• **Page text**:
Somewhere along the line, I internalized a quotation from George Bernard Shaw—who was supposed to be an agnostic.  I’ve looked several times for it in print and have not been successful.  I don’t think that dilutes its truth any more.  “Do not say of poverty and illness that they are the will of God.  Say rather in solemn scriptural tones that they are damnable things and that you have come to put an end to them, because you are the will of God.”

Your Kingdom Come

The Kingdom of God was one of the central teachings Jesus offered.  The Kingdom of God is not an other-worldly paradise to which afterlives are directed.  The Kingdom of God is the in-breaking of God’s reign and rule within the world.  The Kingdom of God rules in our hearts.  It is personal.  Yet it is also political.  

When Jesus was asked about taxes, he asked for a coin.  “Whose image is on the coin?” Jesus asked.  “Caesar,” the people responded.  “Give to Caesar what belongs to Caesar, give to God what belongs to God.”  The earth is the Lord’s and we bear God’s image.  The Kingdom reclaims us and lives within us.  

Oh My God!

Almost every time I direct someone to speak from the pulpit, I get the sense that our understanding of holiness is more intuitive than it is defined.  In the sanctuary of the church I serve, we have a pulpit and lectern.  A pulpit is a big wooden speaker stand.  A lectern is a slightly smaller (but still big) wooden speaker stand that also has a Bible on it.  Lectern suggests lectio or reading.  It’s where the Bible is read.  For years, everyone but the preacher worked from the lectern–the song leader, the worship leader, the soloist, etc.  It never made a lot of sense to me.  I grew up in a church that only had a pulpit.  If you needed to speak from a microphone, you spoke at the pulpit.  So, I carried this same sense in with me.  When people need to speak at a funeral, or make an announcement, or lead in worship in some way, I suggest they speak at the pulpit if it’s closest.  It’s closer to the piano and organ so it makes more sense for soloists to sing from there.   

People have been repeatedly resistant to my suggestion that they speak from the pulpit.  They have an intuition that the pulpit is somehow holy.  They sense–because people have said this to me–that they are “not worthy” to speak there.  If only they knew how unworthy the regular occupant of that pulpit truly is.  Here’s the thing, I suspect they only understand it in negative terms.  The pulpit is holy and they are not.  I suspect that they don’t think of it in positive terms–of what makes a person worthy to stand in the pulpit.

• **What you are asked to do**: According to the page text, why does it make more sense for soloists to sing from the pulpit? Please rely on the page text alone.

Data items:
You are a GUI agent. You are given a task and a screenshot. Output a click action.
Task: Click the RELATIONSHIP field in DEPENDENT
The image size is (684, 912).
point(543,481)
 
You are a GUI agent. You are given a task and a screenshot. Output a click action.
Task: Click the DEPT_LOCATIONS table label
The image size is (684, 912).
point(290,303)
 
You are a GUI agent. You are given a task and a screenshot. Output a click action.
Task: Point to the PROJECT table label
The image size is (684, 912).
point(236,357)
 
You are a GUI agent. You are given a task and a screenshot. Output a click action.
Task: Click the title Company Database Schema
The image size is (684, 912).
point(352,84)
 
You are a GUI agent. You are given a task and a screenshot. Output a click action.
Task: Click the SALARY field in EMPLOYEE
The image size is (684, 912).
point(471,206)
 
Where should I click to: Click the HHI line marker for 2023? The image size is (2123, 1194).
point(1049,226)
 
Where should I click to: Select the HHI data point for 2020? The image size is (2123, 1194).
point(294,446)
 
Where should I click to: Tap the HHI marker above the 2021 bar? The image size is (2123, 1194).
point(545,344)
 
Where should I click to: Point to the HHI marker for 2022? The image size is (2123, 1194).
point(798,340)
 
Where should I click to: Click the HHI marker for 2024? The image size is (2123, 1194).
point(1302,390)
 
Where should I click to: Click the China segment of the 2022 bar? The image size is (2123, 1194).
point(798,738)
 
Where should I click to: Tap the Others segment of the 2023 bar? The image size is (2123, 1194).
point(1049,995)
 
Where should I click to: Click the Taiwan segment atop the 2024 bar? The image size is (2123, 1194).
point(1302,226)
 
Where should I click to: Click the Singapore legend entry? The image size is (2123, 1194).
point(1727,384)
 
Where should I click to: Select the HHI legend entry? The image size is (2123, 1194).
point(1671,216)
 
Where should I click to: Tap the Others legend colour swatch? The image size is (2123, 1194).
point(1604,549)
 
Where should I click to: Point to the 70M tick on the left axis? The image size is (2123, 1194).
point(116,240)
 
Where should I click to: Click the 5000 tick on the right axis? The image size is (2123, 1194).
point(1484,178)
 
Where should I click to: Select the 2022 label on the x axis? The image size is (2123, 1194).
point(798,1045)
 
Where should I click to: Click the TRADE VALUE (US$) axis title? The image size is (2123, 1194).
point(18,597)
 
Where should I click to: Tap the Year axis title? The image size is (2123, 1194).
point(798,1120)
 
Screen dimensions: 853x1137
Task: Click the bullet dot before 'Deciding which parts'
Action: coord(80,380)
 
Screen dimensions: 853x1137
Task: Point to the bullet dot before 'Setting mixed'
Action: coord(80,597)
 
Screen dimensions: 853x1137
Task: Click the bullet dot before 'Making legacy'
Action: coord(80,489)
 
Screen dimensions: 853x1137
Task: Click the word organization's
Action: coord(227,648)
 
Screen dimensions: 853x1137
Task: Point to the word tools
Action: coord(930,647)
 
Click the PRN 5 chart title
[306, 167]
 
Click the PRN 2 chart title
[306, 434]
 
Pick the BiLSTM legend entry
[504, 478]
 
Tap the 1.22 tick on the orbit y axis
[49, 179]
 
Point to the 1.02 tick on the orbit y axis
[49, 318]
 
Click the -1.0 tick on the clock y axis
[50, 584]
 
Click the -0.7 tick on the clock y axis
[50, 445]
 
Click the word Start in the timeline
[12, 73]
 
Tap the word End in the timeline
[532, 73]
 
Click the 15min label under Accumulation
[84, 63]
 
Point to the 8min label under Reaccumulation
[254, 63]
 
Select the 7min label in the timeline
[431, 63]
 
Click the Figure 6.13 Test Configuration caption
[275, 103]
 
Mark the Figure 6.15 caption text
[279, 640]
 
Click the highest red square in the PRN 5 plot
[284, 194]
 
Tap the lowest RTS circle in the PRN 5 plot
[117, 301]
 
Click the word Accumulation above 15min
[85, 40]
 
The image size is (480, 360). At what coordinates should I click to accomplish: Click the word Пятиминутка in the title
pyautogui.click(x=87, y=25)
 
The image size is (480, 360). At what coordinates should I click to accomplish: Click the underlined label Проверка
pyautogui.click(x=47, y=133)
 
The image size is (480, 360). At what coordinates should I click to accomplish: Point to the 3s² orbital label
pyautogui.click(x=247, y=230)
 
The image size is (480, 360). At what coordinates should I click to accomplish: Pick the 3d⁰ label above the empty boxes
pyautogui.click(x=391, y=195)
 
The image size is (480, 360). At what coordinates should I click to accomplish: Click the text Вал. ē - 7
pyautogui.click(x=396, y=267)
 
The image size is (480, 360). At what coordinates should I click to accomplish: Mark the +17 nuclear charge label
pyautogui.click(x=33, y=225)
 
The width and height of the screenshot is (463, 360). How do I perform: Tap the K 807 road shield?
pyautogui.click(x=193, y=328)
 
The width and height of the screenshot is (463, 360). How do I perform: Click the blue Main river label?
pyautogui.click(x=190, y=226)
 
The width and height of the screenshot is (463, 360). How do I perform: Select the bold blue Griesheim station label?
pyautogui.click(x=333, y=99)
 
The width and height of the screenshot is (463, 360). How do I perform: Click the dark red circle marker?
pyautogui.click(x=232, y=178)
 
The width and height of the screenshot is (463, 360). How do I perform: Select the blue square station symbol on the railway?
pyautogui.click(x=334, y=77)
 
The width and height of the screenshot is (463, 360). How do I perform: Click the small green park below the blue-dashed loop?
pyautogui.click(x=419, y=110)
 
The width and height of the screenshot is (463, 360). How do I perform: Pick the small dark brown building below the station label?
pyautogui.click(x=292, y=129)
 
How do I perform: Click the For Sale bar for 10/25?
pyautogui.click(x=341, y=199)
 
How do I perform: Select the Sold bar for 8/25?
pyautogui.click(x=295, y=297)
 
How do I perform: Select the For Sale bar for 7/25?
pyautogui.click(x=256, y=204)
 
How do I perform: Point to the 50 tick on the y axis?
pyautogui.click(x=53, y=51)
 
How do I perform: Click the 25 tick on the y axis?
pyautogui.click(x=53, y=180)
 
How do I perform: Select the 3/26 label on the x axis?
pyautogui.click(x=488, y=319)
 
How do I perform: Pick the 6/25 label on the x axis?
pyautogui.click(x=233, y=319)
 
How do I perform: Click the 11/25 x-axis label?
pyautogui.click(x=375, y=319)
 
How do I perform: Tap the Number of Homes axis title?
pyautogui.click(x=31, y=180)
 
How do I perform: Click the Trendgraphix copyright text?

• **Exercise result**: The pulpit is closer to the piano and organ.